• [MATERIAL TO PROCESS]

+++

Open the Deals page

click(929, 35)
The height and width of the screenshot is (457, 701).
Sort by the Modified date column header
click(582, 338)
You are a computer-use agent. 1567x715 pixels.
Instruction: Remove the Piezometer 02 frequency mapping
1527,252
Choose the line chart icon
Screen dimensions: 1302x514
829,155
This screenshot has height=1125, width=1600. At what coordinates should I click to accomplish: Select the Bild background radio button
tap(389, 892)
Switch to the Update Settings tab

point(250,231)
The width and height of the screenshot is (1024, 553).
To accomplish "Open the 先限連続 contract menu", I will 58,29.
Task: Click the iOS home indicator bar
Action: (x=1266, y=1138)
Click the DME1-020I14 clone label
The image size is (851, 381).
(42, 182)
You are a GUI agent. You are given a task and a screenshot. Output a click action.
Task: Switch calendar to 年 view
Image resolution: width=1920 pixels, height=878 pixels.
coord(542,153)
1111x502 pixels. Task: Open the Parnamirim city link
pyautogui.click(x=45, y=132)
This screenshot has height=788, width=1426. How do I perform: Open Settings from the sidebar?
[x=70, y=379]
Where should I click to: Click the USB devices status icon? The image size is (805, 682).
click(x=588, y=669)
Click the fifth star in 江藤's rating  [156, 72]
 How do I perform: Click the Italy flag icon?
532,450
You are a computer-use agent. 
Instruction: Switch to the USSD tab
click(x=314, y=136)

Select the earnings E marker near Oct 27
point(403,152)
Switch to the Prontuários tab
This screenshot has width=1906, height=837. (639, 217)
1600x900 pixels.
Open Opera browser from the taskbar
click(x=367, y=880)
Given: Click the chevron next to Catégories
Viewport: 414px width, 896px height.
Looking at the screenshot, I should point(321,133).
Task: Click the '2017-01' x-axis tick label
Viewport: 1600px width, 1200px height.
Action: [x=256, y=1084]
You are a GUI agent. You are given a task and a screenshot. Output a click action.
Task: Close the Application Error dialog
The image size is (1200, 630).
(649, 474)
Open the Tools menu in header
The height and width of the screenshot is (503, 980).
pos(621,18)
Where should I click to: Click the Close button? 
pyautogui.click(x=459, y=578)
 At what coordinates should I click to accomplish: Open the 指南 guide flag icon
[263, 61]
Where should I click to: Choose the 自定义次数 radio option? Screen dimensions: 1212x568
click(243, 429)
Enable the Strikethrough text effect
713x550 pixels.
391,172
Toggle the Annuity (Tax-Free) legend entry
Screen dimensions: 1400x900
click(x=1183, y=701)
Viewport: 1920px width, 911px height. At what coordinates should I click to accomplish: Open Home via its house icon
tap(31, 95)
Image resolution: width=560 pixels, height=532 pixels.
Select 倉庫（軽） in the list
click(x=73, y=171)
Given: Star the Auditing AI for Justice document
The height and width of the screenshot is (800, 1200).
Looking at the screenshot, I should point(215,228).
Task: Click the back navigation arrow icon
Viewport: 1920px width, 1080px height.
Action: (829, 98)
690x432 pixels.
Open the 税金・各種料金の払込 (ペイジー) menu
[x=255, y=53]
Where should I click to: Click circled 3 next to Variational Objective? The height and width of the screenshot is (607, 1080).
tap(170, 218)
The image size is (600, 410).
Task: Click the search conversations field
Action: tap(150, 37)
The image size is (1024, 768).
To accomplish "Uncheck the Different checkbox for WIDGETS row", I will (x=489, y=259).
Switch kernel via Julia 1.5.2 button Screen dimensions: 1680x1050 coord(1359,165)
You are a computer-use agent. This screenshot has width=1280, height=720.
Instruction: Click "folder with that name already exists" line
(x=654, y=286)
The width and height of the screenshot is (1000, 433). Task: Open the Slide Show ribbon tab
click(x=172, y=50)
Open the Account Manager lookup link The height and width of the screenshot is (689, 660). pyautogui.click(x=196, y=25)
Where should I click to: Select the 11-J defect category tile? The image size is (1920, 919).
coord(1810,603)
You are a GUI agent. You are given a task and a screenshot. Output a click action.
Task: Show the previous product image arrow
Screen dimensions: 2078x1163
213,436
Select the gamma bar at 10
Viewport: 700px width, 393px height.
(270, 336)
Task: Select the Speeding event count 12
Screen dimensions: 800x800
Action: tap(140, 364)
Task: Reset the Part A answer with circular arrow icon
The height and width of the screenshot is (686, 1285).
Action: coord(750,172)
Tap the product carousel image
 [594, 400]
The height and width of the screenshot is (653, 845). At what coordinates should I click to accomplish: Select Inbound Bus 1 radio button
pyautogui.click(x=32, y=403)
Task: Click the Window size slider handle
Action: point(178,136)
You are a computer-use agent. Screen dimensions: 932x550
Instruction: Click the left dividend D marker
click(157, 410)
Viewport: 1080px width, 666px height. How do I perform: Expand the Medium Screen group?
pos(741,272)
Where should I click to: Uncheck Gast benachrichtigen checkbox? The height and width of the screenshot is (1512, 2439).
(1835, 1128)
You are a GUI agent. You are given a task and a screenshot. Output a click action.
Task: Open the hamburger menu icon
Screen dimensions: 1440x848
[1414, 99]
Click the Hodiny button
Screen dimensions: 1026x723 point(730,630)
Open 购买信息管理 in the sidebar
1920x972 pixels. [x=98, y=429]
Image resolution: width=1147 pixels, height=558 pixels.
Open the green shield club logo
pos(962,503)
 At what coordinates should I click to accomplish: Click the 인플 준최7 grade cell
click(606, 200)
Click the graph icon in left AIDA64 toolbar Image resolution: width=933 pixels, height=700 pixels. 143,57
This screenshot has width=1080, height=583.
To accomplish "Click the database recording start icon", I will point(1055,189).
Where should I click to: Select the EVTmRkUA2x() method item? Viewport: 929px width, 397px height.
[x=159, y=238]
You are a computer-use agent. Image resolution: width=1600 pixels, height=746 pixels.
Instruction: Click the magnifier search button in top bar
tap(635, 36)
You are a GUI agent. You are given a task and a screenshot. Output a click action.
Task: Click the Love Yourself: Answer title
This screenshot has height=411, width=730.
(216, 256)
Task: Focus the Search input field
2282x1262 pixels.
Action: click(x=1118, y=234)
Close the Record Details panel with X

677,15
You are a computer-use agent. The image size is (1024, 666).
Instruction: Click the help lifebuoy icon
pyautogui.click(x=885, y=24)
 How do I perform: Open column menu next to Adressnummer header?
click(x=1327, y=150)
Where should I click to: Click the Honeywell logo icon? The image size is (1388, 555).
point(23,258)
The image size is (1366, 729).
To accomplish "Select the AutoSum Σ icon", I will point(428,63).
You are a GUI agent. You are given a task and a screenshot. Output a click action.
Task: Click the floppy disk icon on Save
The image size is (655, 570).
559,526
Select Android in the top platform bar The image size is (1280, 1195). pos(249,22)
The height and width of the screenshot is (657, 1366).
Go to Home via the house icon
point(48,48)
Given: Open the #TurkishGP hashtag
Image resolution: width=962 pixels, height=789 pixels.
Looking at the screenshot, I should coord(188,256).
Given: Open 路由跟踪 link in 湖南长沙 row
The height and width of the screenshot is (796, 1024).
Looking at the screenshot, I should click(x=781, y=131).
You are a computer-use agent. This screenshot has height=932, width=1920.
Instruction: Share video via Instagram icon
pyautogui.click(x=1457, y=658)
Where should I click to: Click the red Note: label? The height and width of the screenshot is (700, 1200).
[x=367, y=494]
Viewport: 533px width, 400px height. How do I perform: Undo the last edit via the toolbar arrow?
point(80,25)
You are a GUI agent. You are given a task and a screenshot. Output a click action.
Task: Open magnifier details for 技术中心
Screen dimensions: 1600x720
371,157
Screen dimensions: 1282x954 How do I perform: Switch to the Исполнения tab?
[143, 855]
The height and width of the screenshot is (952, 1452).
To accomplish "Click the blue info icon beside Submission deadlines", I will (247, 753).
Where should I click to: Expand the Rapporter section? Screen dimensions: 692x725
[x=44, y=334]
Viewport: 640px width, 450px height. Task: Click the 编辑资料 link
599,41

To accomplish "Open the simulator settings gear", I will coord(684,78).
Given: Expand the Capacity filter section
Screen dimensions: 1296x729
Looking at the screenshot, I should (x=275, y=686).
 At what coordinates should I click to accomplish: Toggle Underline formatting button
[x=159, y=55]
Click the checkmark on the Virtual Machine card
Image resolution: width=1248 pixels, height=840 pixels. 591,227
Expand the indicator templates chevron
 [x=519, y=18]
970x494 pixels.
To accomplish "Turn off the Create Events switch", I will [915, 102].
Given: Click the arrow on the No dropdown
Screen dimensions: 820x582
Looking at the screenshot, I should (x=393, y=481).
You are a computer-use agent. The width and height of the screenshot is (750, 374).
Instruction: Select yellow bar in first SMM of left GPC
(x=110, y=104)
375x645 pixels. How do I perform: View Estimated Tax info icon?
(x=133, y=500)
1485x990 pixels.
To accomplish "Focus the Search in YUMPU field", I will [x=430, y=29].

+++

• [THE TASK]
After locating the line with "How do I perform: Open column" in the material above, return it and each line after it exactly, ending at the line with "The height and width of the screenshot is (952, 1452).".

• [WRITTEN REPLY]
 How do I perform: Open column menu next to Adressnummer header?
click(x=1327, y=150)
Where should I click to: Click the Honeywell logo icon? The image size is (1388, 555).
point(23,258)
The image size is (1366, 729).
To accomplish "Select the AutoSum Σ icon", I will point(428,63).
You are a GUI agent. You are given a task and a screenshot. Output a click action.
Task: Click the floppy disk icon on Save
The image size is (655, 570).
559,526
Select Android in the top platform bar The image size is (1280, 1195). pos(249,22)
The height and width of the screenshot is (657, 1366).
Go to Home via the house icon
point(48,48)
Given: Open the #TurkishGP hashtag
Image resolution: width=962 pixels, height=789 pixels.
Looking at the screenshot, I should coord(188,256).
Given: Open 路由跟踪 link in 湖南长沙 row
The height and width of the screenshot is (796, 1024).
Looking at the screenshot, I should click(x=781, y=131).
You are a computer-use agent. This screenshot has height=932, width=1920.
Instruction: Share video via Instagram icon
pyautogui.click(x=1457, y=658)
Where should I click to: Click the red Note: label? The height and width of the screenshot is (700, 1200).
[x=367, y=494]
Viewport: 533px width, 400px height. How do I perform: Undo the last edit via the toolbar arrow?
point(80,25)
You are a GUI agent. You are given a task and a screenshot. Output a click action.
Task: Open magnifier details for 技术中心
Screen dimensions: 1600x720
371,157
Screen dimensions: 1282x954 How do I perform: Switch to the Исполнения tab?
[143, 855]
The height and width of the screenshot is (952, 1452).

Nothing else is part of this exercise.